# [TO BE DONE]
Rewrite every line of the records below as a numbered list, skipping any blank lines. Leave the pictures out of your list.

# [INPUT ROWS]
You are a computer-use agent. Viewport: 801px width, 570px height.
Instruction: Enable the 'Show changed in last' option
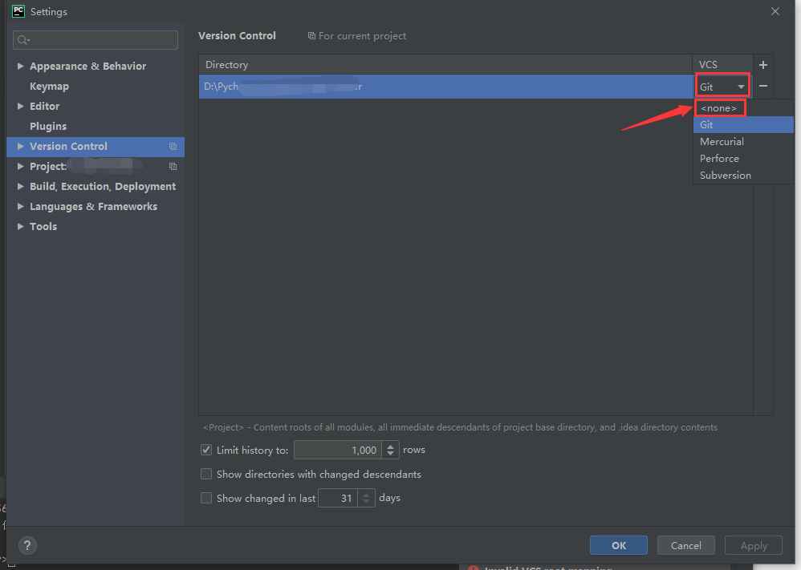coord(206,498)
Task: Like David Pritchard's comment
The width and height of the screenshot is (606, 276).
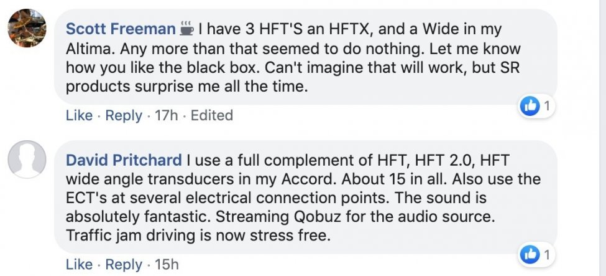Action: (79, 264)
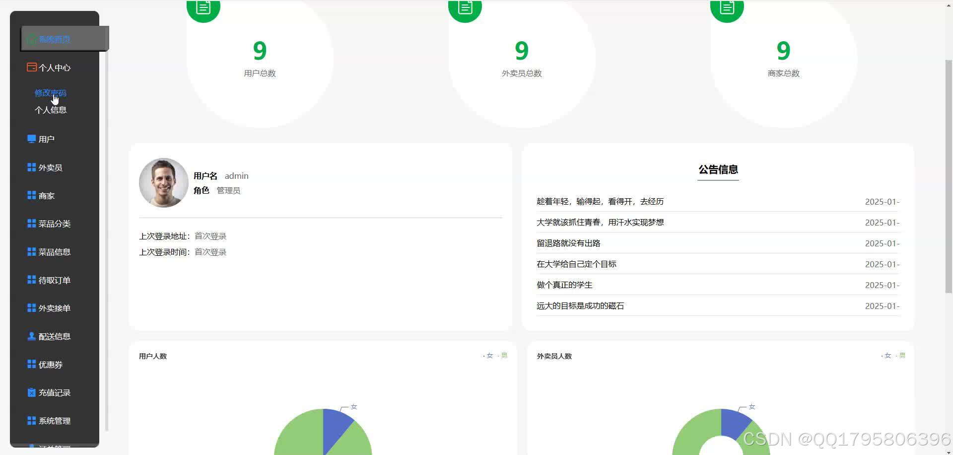Image resolution: width=953 pixels, height=455 pixels.
Task: Open the 待取订单 sidebar icon
Action: point(31,280)
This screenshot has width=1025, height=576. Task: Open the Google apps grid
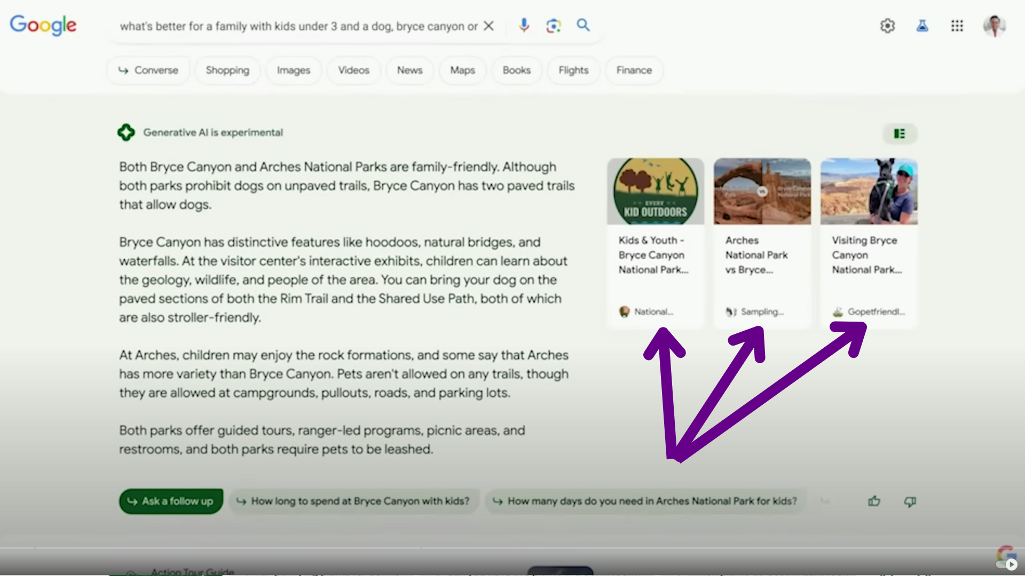coord(957,26)
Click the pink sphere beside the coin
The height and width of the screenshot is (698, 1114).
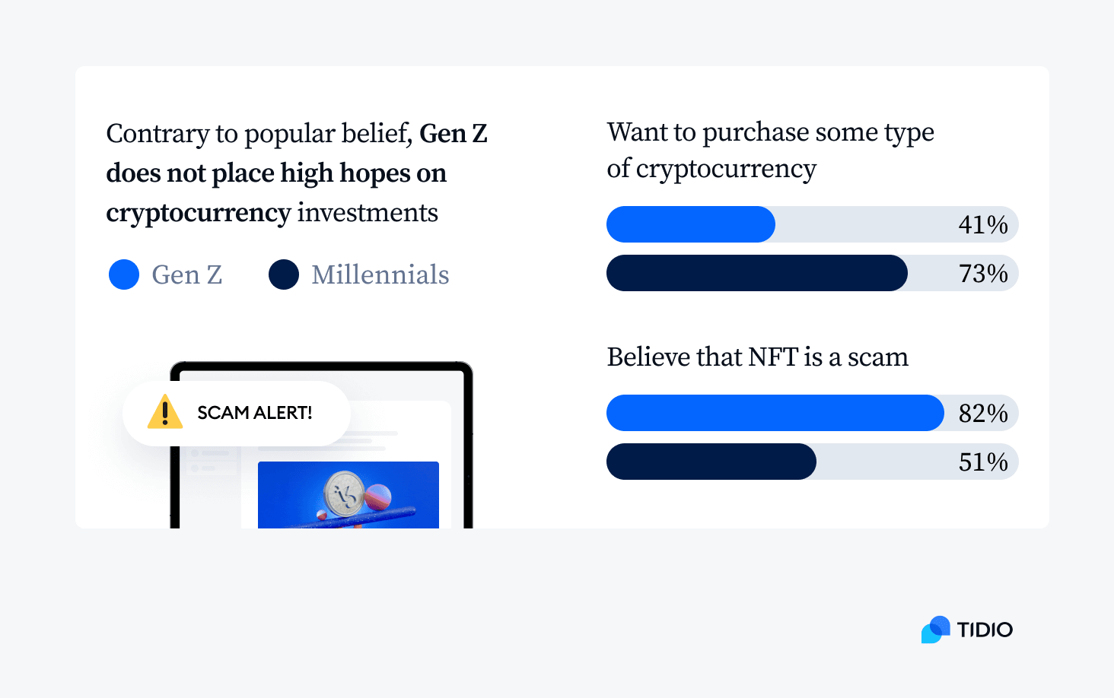pos(378,497)
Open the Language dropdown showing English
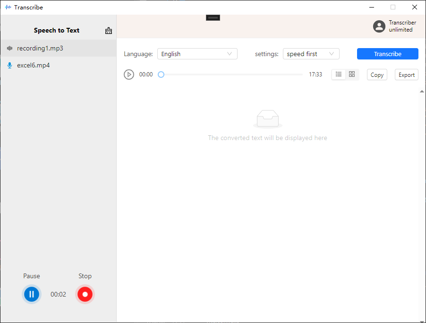The width and height of the screenshot is (426, 323). [x=197, y=54]
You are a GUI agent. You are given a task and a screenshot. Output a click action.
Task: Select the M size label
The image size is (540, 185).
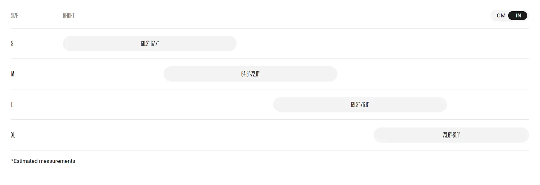pos(13,74)
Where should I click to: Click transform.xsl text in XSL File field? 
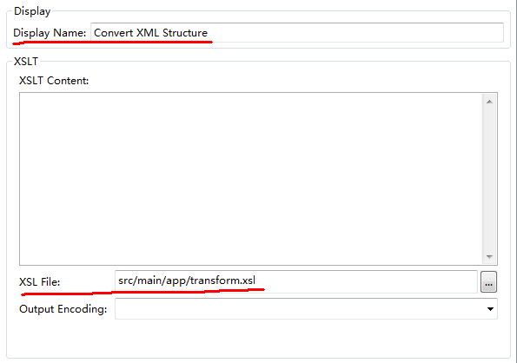[x=222, y=281]
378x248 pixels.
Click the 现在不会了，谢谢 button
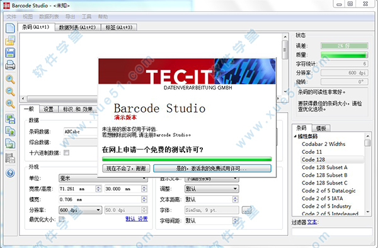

# [REPLY]
1. You are a computer-use agent. Viewport: 801px width, 570px height.
2. Instruction: Enable the 'Show changed in last' option
3. coord(206,498)
4. Task: Like David Pritchard's comment
5. The width and height of the screenshot is (606, 276).
6. Action: (79, 264)
7. Image resolution: width=953 pixels, height=455 pixels.
8. Task: Open the 待取订单 sidebar icon
9. Action: point(31,280)
10. This screenshot has width=1025, height=576. Task: Open the Google apps grid
11. coord(957,26)
12. Click the pink sphere beside the coin
13. The height and width of the screenshot is (698, 1114).
14. pos(378,497)
15. Open the Language dropdown showing English
16. The width and height of the screenshot is (426, 323). [x=197, y=54]
17. You are a GUI agent. You are given a task and a screenshot. Output a click action.
18. Task: Select the M size label
19. The image size is (540, 185).
20. pos(13,74)
21. Where should I click to: Click transform.xsl text in XSL File field? 
22. [x=222, y=281]
23. 378x248 pixels.
24. Click the 现在不会了，谢谢 button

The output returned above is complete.